UK: Finance Litigation Briefing February 2017

Repeat bites at the cherry is contrary to the public interest

It is an abuse of process for a debtor to continue to dispute a debt when the court has already dismissed the debtor's arguments on their merits in earlier proceedings between the parties.

We have reported on the Harvey v Dunbar Assets PLC proceedings on a number of previous occasions. It will be recalled that the lender issued a statutory demand (the first demand) in relation to a guarantee entered into by Harvey (and others) guaranteeing a company loan. Harvey applied, unsuccessfully, to set the first demand aside on the basis of promissory estoppel. He alleged he had been told by the lender that the guarantee was a mere formality and would not be enforced against him (the estoppel argument). The court rejected that argument as having no real prospect of success and dismissed the application. Harvey appealed. The first demand was set aside by the Court of Appeal but on other grounds (alleged non-signature by all guarantors). Harvey had expressly abandoned his estoppel argument before he got to the Court of Appeal stage.

The lender issued a further statutory demand (the second demand) in respect of the same debt once it had been determined in other proceedings that the guarantee had been properly signed by all signatories. Harvey again applied to set the second demand aside on the basis of the estoppel argument. The court refused to consider the estoppel argument again and dismissed the application. Harvey unsuccessfully appealed with the High Court holding that absent a change of circumstances or some other special reason, a debtor could not reiterate arguments presented earlier.

Harvey appealed again on the basis that the principle of res judicata (re-litigating a matter that has already been litigated) did not apply as, given the Court of Appeal had set aside the first demand (albeit on other grounds), there was no existing previous judgment against him on the merits of the estoppel argument.

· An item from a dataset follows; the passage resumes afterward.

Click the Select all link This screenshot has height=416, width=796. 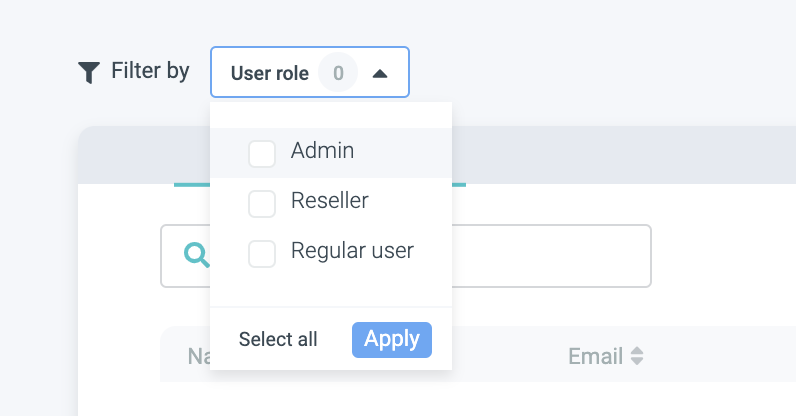click(278, 340)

The Court of Appeal agreed that this was not a case of res judicata, or issue estoppel. However, that did not mean that the judgment on the estoppel argument in the first demand proceedings should not be taken into account in determining whether it was an abuse of process for Harvey to re-litigate the same question in relation to the second demand.

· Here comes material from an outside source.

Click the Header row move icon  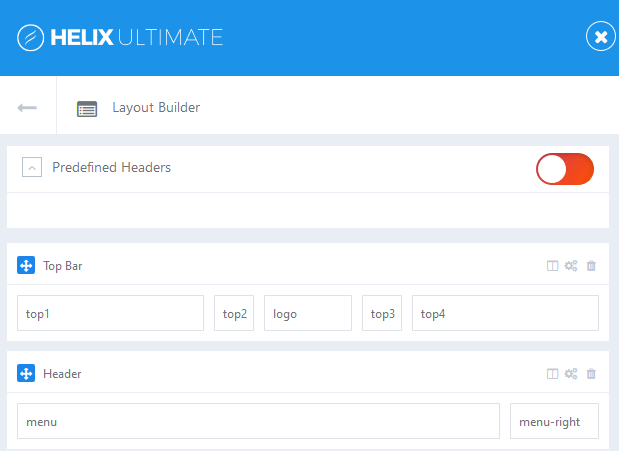(x=26, y=374)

The court applied the Turner principle (Turner v Bank of Scotland plc [2000]), that, based on abuse of process and public policy and absent a change of circumstances or some other special reason:

  • it was a waste of the court's time and the parties' money to rehearse arguments which had already been run and had failed; and
  • if the debtor wished to run new arguments, the court would want to know why they had not been run earlier when they could and should have been.

Harvey was pursuing the same argument he had run before, but had specifically chosen not to appeal before the Court of Appeal in the first demand proceedings. There were no special or exceptional circumstances to justify re-opening the estoppel argument. It would be an abuse of process and public policy for Harvey to re-argue the point on the same grounds as previously.

Things to consider

A debtor cannot continue to repeat arguments previously presented and dismissed on their merits at earlier hearings where the circumstances remain unchanged. The Court of Appeal also confirmed that the Turner principle applies at all key stages of the bankruptcy procedure including when the petition is heard or applications are made to review, rescind or annul an order, as well as at the statutory demand stage, as in this case.

No implied term restricting marketing of loan

The Court of Appeal has recently reaffirmed the cardinal rule that an implied term must not contradict an express term in a contract.

In Irish Bank Resolution Corp Ltd (in special liquidation) v Camden Market Holdings Corp and others (Camden), the Bank advanced facilities to Camden. The facilities agreement (FA) expressly allowed the Bank to assign or transfer any of its rights under the FA to another bank or financial institution (with the consent of Camden) and to disclose any information about Camden and the loans to any potential assignee or transferee (without the consent of Camden). Any person to whom such information was given was to sign a confidentiality undertaking.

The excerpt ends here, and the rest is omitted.